§ What to work on: Write out the line that contains "1564x784 pixels. At", then every following line to the end of the records below, with no other lines and no changes.

Stored data entries

──────

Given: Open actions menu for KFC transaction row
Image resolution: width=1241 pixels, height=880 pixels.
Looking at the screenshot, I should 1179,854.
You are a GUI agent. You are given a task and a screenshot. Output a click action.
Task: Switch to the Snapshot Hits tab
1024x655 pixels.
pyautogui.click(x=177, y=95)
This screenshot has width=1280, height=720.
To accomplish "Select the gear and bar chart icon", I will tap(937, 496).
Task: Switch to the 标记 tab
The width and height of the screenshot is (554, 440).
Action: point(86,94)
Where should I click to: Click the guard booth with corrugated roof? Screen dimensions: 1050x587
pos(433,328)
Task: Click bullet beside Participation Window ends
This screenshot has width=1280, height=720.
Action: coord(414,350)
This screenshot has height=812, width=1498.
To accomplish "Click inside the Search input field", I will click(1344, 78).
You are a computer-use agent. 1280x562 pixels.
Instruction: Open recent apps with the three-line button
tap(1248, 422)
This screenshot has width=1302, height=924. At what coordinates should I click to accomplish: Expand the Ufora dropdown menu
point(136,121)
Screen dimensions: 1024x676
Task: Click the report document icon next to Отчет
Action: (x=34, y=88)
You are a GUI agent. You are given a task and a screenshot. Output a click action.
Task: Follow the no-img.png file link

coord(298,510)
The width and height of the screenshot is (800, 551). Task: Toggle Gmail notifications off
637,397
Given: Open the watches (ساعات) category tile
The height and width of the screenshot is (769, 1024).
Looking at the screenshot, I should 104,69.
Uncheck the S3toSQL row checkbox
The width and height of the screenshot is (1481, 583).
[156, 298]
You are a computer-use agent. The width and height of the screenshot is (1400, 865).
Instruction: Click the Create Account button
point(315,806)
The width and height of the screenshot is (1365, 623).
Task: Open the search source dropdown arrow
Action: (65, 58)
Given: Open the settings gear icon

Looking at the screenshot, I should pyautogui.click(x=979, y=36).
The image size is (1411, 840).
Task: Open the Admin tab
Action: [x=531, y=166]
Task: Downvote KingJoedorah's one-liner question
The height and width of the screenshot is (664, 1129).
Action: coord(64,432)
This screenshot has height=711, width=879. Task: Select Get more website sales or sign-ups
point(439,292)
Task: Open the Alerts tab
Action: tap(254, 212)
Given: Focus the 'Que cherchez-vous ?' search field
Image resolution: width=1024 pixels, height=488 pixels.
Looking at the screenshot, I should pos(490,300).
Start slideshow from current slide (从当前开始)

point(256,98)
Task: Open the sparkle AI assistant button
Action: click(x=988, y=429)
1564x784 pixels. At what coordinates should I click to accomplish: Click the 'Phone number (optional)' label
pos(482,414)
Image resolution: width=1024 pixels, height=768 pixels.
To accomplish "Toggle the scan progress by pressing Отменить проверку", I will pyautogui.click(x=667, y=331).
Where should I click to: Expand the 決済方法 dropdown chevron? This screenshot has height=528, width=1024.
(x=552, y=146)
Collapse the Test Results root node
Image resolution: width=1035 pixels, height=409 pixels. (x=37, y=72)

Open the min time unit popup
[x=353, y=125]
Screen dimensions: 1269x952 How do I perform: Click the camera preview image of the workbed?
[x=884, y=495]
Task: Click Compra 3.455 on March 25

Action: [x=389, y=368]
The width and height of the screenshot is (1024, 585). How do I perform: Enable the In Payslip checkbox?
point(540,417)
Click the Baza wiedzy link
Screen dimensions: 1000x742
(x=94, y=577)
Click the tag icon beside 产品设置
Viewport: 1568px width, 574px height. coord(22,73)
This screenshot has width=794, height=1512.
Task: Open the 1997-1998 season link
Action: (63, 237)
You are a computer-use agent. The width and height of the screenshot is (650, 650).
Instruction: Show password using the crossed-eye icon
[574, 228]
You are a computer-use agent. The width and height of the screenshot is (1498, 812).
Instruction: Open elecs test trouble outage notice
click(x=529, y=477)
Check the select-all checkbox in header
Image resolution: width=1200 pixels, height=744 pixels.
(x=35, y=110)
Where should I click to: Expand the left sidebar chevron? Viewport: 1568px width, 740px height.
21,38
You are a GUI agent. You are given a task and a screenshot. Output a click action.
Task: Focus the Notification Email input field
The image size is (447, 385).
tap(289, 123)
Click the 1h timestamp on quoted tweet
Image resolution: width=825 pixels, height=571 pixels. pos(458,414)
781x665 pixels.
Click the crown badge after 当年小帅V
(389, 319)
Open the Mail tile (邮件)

──────

§ Response:
1564x784 pixels. At what coordinates should I click to accomplish: Click the 'Phone number (optional)' label
pos(482,414)
Image resolution: width=1024 pixels, height=768 pixels.
To accomplish "Toggle the scan progress by pressing Отменить проверку", I will pyautogui.click(x=667, y=331).
Where should I click to: Expand the 決済方法 dropdown chevron? This screenshot has height=528, width=1024.
(x=552, y=146)
Collapse the Test Results root node
Image resolution: width=1035 pixels, height=409 pixels. (x=37, y=72)

Open the min time unit popup
[x=353, y=125]
Screen dimensions: 1269x952 How do I perform: Click the camera preview image of the workbed?
[x=884, y=495]
Task: Click Compra 3.455 on March 25

Action: [x=389, y=368]
The width and height of the screenshot is (1024, 585). How do I perform: Enable the In Payslip checkbox?
point(540,417)
Click the Baza wiedzy link
Screen dimensions: 1000x742
(x=94, y=577)
Click the tag icon beside 产品设置
Viewport: 1568px width, 574px height. coord(22,73)
This screenshot has width=794, height=1512.
Task: Open the 1997-1998 season link
Action: (63, 237)
You are a computer-use agent. The width and height of the screenshot is (650, 650).
Instruction: Show password using the crossed-eye icon
[574, 228]
You are a computer-use agent. The width and height of the screenshot is (1498, 812).
Instruction: Open elecs test trouble outage notice
click(x=529, y=477)
Check the select-all checkbox in header
Image resolution: width=1200 pixels, height=744 pixels.
(x=35, y=110)
Where should I click to: Expand the left sidebar chevron? Viewport: 1568px width, 740px height.
21,38
You are a GUI agent. You are given a task and a screenshot. Output a click action.
Task: Focus the Notification Email input field
The image size is (447, 385).
tap(289, 123)
Click the 1h timestamp on quoted tweet
Image resolution: width=825 pixels, height=571 pixels. pos(458,414)
781x665 pixels.
Click the crown badge after 当年小帅V
(389, 319)
Open the Mail tile (邮件)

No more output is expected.